Re: Taking a function or delegate as argument.

[simendsjo]

On 10.01.2012 14:43, Mike Parker wrote:
On 1/10/2012 10:05 PM, simendsjo wrote:
If I want to have a method taking a callback function, I have to specify
if it should take a function or delegate even if I don't really care.
What's the best way to accept either?
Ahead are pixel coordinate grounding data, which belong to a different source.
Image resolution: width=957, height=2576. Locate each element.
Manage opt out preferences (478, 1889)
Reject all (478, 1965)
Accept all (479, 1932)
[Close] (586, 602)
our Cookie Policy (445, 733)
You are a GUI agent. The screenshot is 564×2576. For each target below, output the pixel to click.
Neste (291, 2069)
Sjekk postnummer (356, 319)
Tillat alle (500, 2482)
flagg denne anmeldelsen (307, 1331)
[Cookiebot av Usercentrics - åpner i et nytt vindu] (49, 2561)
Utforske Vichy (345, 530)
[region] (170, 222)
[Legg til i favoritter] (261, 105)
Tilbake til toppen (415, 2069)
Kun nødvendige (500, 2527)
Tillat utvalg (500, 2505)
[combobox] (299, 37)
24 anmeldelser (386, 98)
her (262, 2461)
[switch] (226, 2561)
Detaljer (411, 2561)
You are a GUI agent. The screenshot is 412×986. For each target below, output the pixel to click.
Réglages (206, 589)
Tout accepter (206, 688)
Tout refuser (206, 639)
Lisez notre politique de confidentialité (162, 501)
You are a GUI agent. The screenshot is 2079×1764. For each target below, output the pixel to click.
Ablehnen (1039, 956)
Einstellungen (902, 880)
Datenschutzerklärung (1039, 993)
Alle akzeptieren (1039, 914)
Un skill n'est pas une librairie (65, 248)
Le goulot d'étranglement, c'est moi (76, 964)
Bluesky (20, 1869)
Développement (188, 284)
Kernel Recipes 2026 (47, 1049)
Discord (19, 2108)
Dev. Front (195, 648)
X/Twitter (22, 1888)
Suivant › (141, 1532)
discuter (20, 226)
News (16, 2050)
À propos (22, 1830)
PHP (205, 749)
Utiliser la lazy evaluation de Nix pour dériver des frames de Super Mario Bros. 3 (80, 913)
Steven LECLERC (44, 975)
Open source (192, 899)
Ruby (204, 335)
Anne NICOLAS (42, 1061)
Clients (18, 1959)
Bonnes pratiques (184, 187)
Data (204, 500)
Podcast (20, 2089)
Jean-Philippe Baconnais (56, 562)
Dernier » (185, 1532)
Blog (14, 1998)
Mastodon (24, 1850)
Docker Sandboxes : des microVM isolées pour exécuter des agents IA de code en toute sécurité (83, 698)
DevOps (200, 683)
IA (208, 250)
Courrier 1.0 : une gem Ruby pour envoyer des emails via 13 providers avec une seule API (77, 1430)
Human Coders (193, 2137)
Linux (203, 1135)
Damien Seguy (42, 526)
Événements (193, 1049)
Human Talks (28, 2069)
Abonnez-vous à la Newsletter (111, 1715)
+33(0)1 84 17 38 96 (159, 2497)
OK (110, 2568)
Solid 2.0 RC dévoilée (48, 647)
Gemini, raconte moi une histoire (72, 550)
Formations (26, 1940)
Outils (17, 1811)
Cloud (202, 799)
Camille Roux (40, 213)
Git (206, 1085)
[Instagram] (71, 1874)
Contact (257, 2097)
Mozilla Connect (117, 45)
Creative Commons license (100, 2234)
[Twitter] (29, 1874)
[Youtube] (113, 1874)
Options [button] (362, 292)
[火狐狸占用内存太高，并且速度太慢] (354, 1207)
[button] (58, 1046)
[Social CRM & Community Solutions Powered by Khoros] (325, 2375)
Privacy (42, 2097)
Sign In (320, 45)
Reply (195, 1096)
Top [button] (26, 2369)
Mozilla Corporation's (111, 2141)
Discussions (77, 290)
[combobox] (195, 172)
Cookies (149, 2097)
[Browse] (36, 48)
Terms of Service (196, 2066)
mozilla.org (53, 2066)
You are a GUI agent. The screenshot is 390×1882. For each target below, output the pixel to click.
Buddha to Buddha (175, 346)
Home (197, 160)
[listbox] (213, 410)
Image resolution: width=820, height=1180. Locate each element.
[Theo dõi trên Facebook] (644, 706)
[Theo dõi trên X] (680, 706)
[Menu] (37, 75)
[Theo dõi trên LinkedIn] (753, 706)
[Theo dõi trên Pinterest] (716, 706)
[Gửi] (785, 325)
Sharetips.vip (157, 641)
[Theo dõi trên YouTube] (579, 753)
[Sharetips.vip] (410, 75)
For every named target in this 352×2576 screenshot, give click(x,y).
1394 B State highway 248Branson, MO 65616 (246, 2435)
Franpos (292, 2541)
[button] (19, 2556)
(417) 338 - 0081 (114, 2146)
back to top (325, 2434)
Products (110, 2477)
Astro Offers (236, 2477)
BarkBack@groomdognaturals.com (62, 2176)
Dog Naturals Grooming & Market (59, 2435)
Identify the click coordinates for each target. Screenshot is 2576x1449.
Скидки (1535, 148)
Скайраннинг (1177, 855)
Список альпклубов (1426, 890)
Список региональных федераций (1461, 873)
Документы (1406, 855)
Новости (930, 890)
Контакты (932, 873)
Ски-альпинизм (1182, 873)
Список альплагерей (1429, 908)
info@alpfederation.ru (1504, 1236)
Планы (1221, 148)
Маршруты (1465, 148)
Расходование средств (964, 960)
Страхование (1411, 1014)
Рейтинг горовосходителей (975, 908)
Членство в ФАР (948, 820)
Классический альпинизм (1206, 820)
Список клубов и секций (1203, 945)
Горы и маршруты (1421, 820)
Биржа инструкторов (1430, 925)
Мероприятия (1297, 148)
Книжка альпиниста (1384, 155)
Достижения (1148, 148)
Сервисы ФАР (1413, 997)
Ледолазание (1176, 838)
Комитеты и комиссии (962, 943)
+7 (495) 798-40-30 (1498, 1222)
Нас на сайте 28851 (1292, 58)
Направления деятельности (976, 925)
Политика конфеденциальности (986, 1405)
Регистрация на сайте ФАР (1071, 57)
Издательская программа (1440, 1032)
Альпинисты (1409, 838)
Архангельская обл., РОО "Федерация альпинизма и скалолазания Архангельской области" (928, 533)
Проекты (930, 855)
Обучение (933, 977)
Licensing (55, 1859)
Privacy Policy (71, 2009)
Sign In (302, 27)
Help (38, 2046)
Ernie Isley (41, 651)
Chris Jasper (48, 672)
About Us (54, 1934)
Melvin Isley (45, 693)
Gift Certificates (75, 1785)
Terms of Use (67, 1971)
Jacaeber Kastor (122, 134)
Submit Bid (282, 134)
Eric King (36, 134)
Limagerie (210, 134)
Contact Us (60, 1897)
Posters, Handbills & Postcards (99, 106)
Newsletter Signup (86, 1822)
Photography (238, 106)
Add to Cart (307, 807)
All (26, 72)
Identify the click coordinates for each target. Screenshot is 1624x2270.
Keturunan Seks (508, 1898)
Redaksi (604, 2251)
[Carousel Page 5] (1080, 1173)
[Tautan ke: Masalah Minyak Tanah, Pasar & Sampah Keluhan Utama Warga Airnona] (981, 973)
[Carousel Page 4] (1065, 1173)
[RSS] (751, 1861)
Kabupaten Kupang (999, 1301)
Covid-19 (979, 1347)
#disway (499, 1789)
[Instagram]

I cannot see any wrapper for
something like this in std.typecons.

The simple way:

void callback(int i, void delegate(int) dg)
{
dg(i);
}

void callback(int i, void function(int) fn)
{
void wrap(int j)
{
function(j);
}
callback(i, &wrap);
}

I tried the following, but I get some error messages:

h(9, (int i) { writeln(i); });

t.d(46): Error: template t.h(F) if (isCompatibleFunction!(F,void 
function(int))) does not match any function template declaration
t.d(46): Error: template t.h(F) if (isCompatibleFunction!(F,void 
function(int))) cannot deduce template function from argument types 
!()(int,void delegate(int))


template isCompatibleFunction(Src, Dest) {
    static assert(isSomeFunction!Src, "Source is not a function");
    static assert(isSomeFunction!Dest, "Destination is not a function");
    enum bool isCompatibleFunction =
        is(ParameterTypeTuple!Src == ParameterTypeTuple!Dest) &&
        is(ParameterStorageClassTuple!Src == 
ParameterStorageClassTuple!Dest) &&
        is(ReturnType!Src == ReturnType!Dest);
}

void h(F)(int i, F callback) if(isCompatibleFunction!(F, void 
function(int))) {
    callback(i);
}